IBL News | New York
Fifteen universities, along with the non-profit National Humanities Center (NHC) and financial support from Google, will launch courses in Responsible AI technologies.
The goal is to “help students comprehend the myriad ways AI technologies are integrated into modern life and to think through the ethical issues involved in developing and deploying them,” according to Research Triangle Park, North Carolina-based NHC.
Participating institutions will include leading public and private research universities, liberal arts colleges, Historically Black Colleges and Universities, and Hispanic Serving Institutions from across the United States. They are:
Arizona State University |
George Mason University |
Texas A&M University |
Bowdoin College |
Johnson C. Smith University |
University of California, Santa Cruz |
Case Western Reserve University |
North Carolina State University |
University of Florida |
Davidson College |
Rice University |
University of Georgia |
Duke University |
Swarthmore College |
University of Utah |
Faculty from these institutions will develop courses focused on developing responsible AI that will be offered to undergraduates at their home institutions during the 2023–24 academic year.

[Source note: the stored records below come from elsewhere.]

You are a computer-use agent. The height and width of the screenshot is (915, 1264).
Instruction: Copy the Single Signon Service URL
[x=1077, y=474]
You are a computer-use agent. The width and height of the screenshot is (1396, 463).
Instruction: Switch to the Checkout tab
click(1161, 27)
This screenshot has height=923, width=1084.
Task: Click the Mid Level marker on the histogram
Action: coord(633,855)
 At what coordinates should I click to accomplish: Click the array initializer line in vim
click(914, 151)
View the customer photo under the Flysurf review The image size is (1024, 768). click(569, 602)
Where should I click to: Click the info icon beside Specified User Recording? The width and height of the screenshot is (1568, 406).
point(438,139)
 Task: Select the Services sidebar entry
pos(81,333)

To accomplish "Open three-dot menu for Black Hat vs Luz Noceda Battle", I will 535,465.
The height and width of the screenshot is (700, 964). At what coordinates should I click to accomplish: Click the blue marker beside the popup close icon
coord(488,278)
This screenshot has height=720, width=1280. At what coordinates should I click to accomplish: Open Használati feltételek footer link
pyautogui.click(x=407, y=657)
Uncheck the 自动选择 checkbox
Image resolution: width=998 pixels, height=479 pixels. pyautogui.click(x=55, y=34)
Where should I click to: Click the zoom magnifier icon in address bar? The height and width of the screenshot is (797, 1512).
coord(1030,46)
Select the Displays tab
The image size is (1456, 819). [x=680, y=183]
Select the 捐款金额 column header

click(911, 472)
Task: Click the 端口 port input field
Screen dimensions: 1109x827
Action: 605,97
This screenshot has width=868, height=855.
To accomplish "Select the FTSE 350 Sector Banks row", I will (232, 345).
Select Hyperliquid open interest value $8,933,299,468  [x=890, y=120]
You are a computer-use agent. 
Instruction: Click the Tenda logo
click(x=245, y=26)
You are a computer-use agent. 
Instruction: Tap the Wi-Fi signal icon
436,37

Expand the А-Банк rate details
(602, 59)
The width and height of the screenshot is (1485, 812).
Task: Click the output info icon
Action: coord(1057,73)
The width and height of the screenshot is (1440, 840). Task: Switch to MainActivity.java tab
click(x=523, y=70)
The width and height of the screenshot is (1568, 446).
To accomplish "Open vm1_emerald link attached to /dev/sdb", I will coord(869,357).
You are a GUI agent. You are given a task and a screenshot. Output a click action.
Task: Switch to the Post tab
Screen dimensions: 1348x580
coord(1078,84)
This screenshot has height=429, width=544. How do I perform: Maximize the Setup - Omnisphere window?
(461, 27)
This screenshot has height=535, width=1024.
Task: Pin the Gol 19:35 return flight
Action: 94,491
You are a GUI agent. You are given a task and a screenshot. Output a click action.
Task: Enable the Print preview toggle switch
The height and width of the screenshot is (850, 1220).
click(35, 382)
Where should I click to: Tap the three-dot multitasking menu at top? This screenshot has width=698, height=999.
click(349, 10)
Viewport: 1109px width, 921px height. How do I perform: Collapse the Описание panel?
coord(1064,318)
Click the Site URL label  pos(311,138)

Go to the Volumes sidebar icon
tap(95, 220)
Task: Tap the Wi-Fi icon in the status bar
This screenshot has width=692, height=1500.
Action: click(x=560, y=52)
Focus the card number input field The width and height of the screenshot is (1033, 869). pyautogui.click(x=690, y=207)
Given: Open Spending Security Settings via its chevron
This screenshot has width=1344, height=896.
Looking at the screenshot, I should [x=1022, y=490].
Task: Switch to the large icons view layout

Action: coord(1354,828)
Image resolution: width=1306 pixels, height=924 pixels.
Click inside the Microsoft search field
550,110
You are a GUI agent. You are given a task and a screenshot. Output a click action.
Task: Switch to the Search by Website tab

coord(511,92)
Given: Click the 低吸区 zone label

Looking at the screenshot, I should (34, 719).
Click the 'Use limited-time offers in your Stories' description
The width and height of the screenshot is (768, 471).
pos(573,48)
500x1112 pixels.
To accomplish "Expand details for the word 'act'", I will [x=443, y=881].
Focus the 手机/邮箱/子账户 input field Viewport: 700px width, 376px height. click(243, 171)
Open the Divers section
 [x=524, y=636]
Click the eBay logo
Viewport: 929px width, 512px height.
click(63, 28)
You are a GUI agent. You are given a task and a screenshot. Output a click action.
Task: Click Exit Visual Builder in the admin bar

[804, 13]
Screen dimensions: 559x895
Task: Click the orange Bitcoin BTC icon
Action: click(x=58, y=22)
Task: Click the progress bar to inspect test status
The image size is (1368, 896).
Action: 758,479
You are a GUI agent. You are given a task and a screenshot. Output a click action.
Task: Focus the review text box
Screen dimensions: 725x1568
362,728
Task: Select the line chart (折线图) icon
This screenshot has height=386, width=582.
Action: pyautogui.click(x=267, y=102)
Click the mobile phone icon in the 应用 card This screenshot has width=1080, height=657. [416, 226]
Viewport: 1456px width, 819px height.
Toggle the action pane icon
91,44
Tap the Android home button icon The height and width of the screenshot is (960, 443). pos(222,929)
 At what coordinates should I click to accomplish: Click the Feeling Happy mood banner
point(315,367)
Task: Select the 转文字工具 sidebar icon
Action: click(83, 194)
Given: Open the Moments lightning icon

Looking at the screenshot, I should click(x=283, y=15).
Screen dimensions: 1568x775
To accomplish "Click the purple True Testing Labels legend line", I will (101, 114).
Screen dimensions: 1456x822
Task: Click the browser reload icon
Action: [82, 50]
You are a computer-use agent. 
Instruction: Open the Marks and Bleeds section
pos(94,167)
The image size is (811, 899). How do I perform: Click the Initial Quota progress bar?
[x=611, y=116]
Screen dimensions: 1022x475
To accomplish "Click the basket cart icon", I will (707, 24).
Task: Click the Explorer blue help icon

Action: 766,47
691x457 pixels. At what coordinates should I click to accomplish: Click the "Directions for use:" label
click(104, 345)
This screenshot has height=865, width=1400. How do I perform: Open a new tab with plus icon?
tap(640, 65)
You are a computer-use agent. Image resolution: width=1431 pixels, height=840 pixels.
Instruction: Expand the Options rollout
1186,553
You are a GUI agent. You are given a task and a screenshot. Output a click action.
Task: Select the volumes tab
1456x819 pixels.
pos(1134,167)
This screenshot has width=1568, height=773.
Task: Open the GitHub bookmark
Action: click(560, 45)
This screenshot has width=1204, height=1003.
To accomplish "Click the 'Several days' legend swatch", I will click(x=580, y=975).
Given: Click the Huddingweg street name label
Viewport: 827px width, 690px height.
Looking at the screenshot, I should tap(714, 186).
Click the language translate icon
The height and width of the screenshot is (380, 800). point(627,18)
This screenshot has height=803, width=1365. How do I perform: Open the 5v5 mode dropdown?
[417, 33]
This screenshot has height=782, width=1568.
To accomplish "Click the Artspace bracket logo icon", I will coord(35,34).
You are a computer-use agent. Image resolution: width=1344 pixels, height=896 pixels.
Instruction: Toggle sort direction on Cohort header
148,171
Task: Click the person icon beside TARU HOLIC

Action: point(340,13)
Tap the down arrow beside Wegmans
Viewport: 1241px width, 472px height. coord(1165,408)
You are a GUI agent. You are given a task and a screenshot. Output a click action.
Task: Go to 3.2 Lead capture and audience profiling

“Artificial intelligence has infiltrated the ways we conduct business, govern, and communicate,” says Robert D. Newman, President and Director of the National Humanities Center. “The large-scale cultural and societal implications associated with these changes—as well as the ethical questions they raise—pose serious challenges as well as opportunities.”
The NHC’s In Our Image conference held in April 2021 examined issues surrounding the integration of artificial intelligence through a series of virtual events.
Google’s gift amount for the “Responsible AI” program was not disclosed by NHC.